Geçtiğimiz Pazar ressam/şair Josef Habib Gerez’in bir doğum gününü daha kutladık...
Resmi adı Galipdede caddesi olan “Yüksekkaldırım”ı Tünel’den aşağıya doğru indiğinizde, daha birkaç yıl önce burada görülmemiş bir kalabalığa rastlarsınız. Bildiğimiz müzik aletleri dükkanlarının dışında sahaflar, antik eşya (veya sahtesini!) satan işportacılar, 3 TL’ye gömlek sergileyenler, sol kolda yeni açılmış bir “body shop” ve her köşede tropikal meyveler – dilim dilim ananas (1 TL), mango ve 1.5’a “pepito” (?!)...
“Eski Nazi”lerin 1930’lu yıllarda toplandıkları Alman “Teutonia”sının çapraz karşısında, 126 No.’da bir “happening” var..! Partiye katılanlar kapıdan / müzik sesi dışarılara taşıyor... 1968’lerin “Lordlar” Orkestası’nın kurucusu, saksofonist Muhittin Paydaş, akordeonda İsmail Deravi, flüt Erdinç Avcı ve gitar ile vokallerde Hasan Derman: “Tombe la neige...” Ancak, “ce soir” olmadan daha onlarca kişi geliyor, sevgili dostumuz, Josef Habib Gerez’in seksen(xxx)inci doğum gününü kutlamaya – onun gibi ressamlar, şairler ve yaşamı iyi tarafından gören feylezoflar...
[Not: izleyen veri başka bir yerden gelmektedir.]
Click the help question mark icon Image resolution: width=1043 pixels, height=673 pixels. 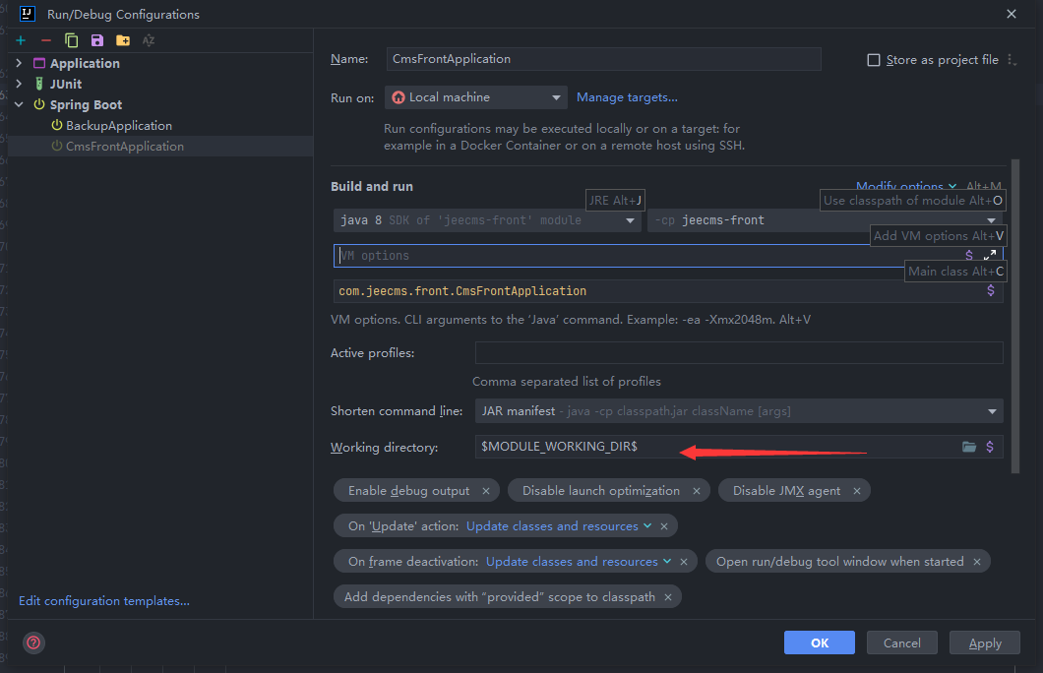click(x=33, y=642)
Sanat camiasından gelenler ÇOK – ancak “bizim” cemaatten arzı endam edenler çok AZ, halbuki ne güzel de noktalamış davetiyesini: “Aramızda olmanızı arzulamaktayım...” Üç-beş kişiyiz, sadece; sonlara doğru sevgili Alberto Modiano geliyor “en grand costume” ve alet/edavatıyla – ancak hiç de yorgun görünmüyor: “Bugün üç düğün vardı sadece – ama haftaya beşşş!”
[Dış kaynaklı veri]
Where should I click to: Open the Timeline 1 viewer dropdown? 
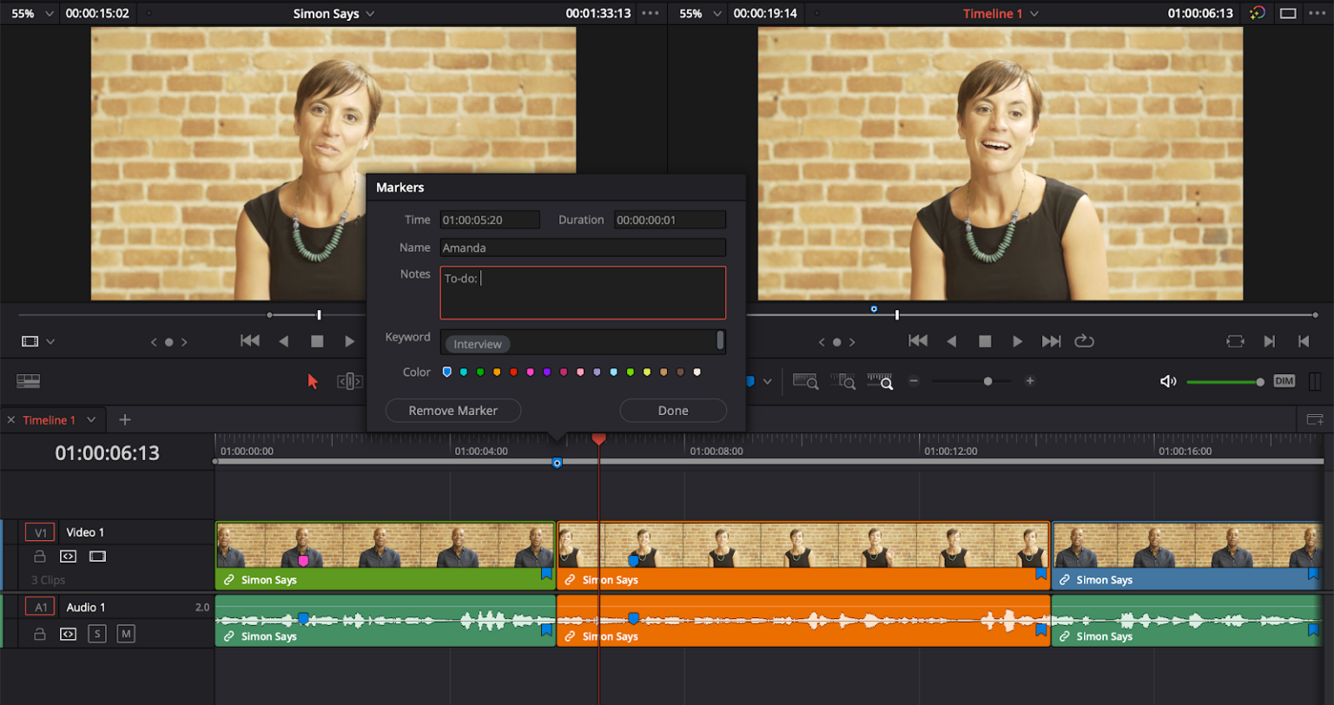pyautogui.click(x=1001, y=13)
Recep Kahraman, eline sazını almış, gelmiş – önce babasına bir türkü konduruyor, ardından Habib Abisi için yazdığı, yedi dörtlüklü bir şiir okuyor. Meşhuuur kaligraf ve karakalemci Berç Amca, beyaz sakalı ve siyah fötr şapkasıyla öne geliyor ve cebinden uzuuun bir kağıt çıkarıyor, sevgili Gerez’in “çok sürmez, değil mi?” sorusuna önce alınıyor, ancak ardından o da kadim dostuna methiyeleri diziyor, nazım biçimde... Derken, sırtında koca bir gitar, mavi boyanmış tırnakları ve alımlı dudaklarıyla bir genç kız giriyor kapıdan içeriye. Meğerse, o da Habib’in dostuymuş..! Biraz soluklandıktan sonra, kılıfı açıyor – ve görüyoruz ki, gitar, gitar değil, viyolonselmiş... Kuruluyor ortaya ve çalmaya başlıyor, akordeoncu İsmail akorlara basıyor, sevgili Habib de yanlarında oturuyor – mest..! Yayların koyu sesleri kaplıyor etrafı, arkadaki duvarda asılı nü’ye doğru dalgalanıyor tangolar...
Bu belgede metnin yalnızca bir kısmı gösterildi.